Stated goal - Copy the lines of every record below word for word, leaving out the pictures.

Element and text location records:
##############################
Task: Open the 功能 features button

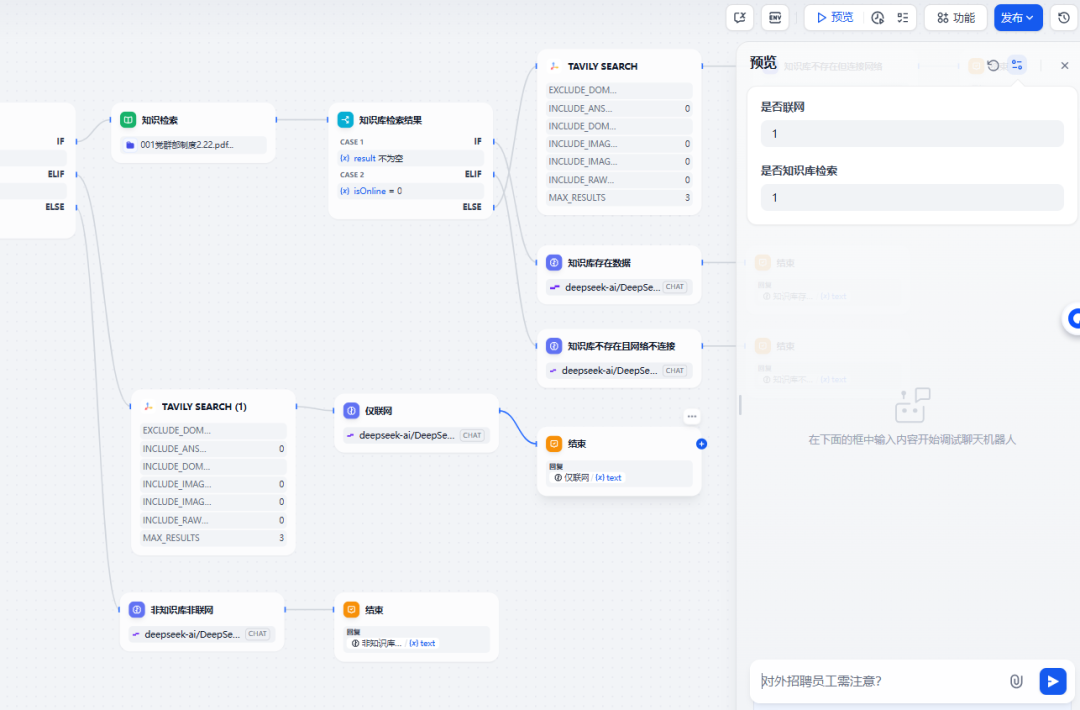Action: [955, 17]
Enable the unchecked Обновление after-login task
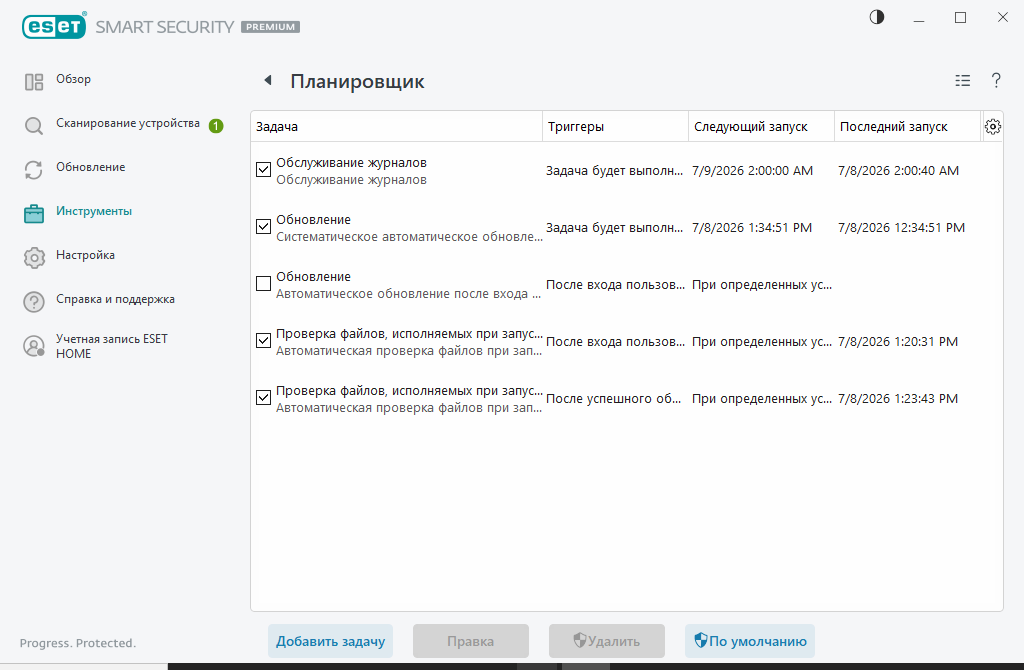 pyautogui.click(x=263, y=283)
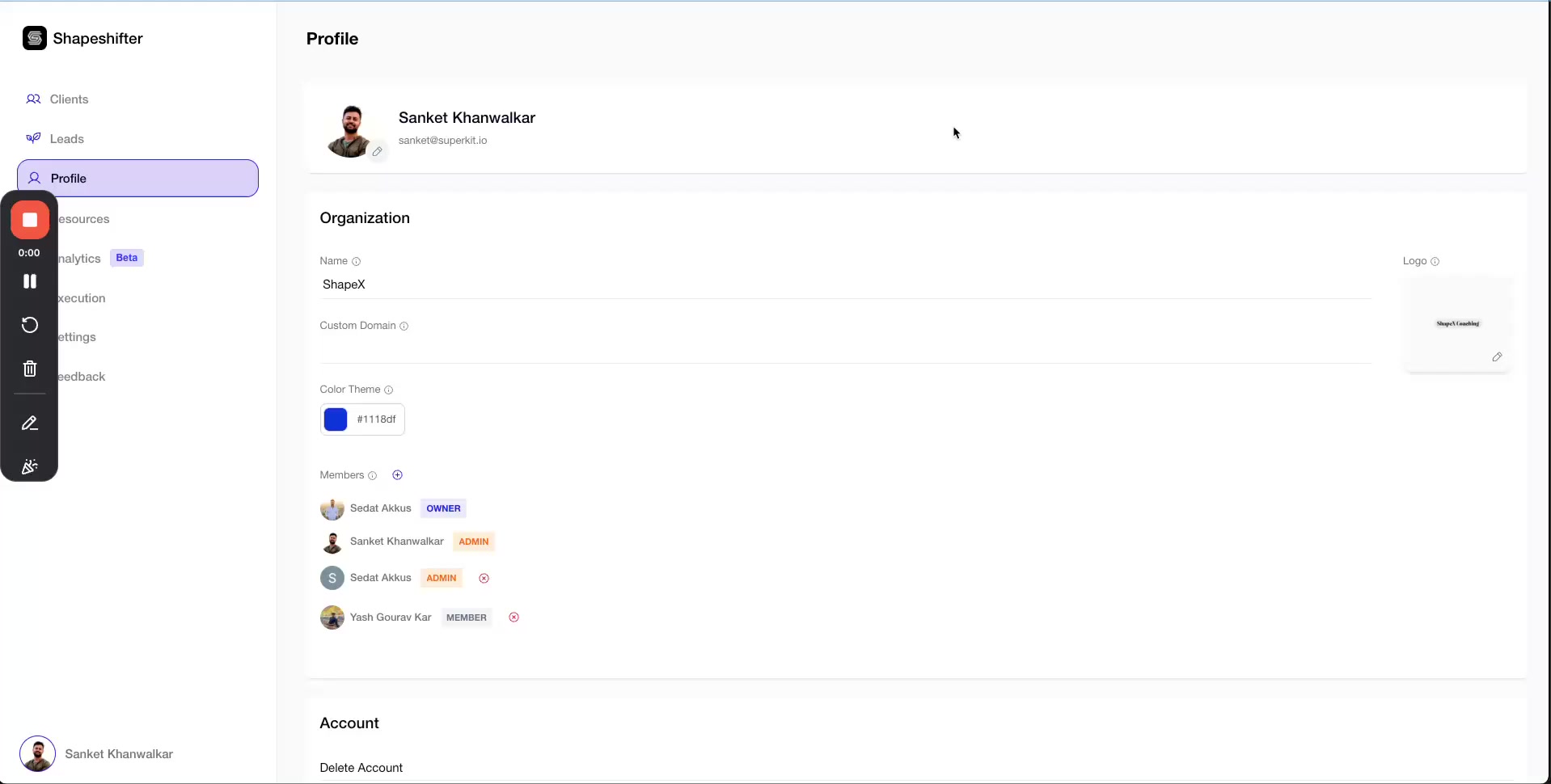Restart the recording using the circular arrow
Viewport: 1551px width, 784px height.
[29, 324]
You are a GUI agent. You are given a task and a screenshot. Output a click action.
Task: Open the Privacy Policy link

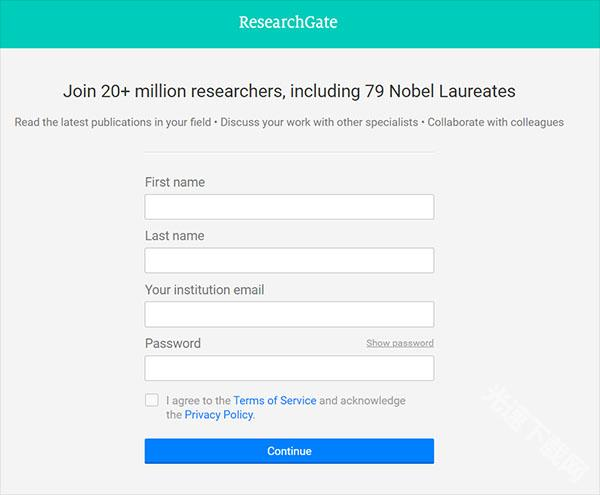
##############################
Written reply -
Task: Open the 功能 features button

Action: [955, 17]
Enable the unchecked Обновление after-login task
 pyautogui.click(x=263, y=283)
Restart the recording using the circular arrow
Viewport: 1551px width, 784px height.
[29, 324]
You are a GUI agent. You are given a task and a screenshot. Output a click action.
Task: Open the Privacy Policy link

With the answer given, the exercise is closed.